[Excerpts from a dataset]
Segment Open

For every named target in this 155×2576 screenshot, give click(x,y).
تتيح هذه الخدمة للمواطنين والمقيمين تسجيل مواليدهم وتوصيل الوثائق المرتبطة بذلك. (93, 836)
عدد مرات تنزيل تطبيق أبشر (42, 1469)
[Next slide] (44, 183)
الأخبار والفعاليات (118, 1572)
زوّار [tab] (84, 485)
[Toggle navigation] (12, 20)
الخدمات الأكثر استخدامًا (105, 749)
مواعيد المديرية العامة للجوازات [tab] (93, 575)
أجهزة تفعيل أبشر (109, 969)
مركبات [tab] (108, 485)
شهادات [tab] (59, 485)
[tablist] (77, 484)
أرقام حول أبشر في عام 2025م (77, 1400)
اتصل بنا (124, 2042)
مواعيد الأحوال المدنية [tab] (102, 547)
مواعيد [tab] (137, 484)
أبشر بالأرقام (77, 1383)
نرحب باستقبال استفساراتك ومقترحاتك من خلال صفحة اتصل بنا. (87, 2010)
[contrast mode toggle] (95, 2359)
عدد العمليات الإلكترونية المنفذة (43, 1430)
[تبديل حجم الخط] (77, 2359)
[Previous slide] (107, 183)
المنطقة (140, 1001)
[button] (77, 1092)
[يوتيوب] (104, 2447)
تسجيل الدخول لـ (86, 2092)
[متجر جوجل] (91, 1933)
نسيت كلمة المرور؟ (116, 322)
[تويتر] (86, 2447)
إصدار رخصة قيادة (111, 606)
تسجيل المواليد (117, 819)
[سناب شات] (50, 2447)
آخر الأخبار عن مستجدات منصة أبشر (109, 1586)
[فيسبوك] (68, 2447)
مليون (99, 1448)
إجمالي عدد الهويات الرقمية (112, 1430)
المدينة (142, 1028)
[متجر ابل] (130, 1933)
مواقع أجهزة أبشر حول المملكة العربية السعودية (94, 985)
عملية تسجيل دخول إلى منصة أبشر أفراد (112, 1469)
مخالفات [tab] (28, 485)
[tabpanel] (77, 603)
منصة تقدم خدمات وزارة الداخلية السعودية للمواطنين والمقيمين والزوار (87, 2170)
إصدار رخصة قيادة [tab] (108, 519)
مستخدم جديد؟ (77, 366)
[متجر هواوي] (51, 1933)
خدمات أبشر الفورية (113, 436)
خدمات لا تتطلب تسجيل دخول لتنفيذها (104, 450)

Segment Closed

> [REQUIRED ACTION] Line by line, output the records exactly as given.

> [ANSWER TO THIS EXERCISE]
For every named target in this 155×2576 screenshot, give click(x,y).
تتيح هذه الخدمة للمواطنين والمقيمين تسجيل مواليدهم وتوصيل الوثائق المرتبطة بذلك. (93, 836)
عدد مرات تنزيل تطبيق أبشر (42, 1469)
[Next slide] (44, 183)
الأخبار والفعاليات (118, 1572)
زوّار [tab] (84, 485)
[Toggle navigation] (12, 20)
الخدمات الأكثر استخدامًا (105, 749)
مواعيد المديرية العامة للجوازات [tab] (93, 575)
أجهزة تفعيل أبشر (109, 969)
مركبات [tab] (108, 485)
شهادات [tab] (59, 485)
[tablist] (77, 484)
أرقام حول أبشر في عام 2025م (77, 1400)
اتصل بنا (124, 2042)
مواعيد الأحوال المدنية [tab] (102, 547)
مواعيد [tab] (137, 484)
أبشر بالأرقام (77, 1383)
نرحب باستقبال استفساراتك ومقترحاتك من خلال صفحة اتصل بنا. (87, 2010)
[contrast mode toggle] (95, 2359)
عدد العمليات الإلكترونية المنفذة (43, 1430)
[تبديل حجم الخط] (77, 2359)
[Previous slide] (107, 183)
المنطقة (140, 1001)
[button] (77, 1092)
[يوتيوب] (104, 2447)
تسجيل الدخول لـ (86, 2092)
[متجر جوجل] (91, 1933)
نسيت كلمة المرور؟ (116, 322)
[تويتر] (86, 2447)
إصدار رخصة قيادة (111, 606)
تسجيل المواليد (117, 819)
[سناب شات] (50, 2447)
آخر الأخبار عن مستجدات منصة أبشر (109, 1586)
[فيسبوك] (68, 2447)
مليون (99, 1448)
إجمالي عدد الهويات الرقمية (112, 1430)
المدينة (142, 1028)
[متجر ابل] (130, 1933)
مواقع أجهزة أبشر حول المملكة العربية السعودية (94, 985)
عملية تسجيل دخول إلى منصة أبشر أفراد (112, 1469)
مخالفات [tab] (28, 485)
[tabpanel] (77, 603)
منصة تقدم خدمات وزارة الداخلية السعودية للمواطنين والمقيمين والزوار (87, 2170)
إصدار رخصة قيادة [tab] (108, 519)
مستخدم جديد؟ (77, 366)
[متجر هواوي] (51, 1933)
خدمات أبشر الفورية (113, 436)
خدمات لا تتطلب تسجيل دخول لتنفيذها (104, 450)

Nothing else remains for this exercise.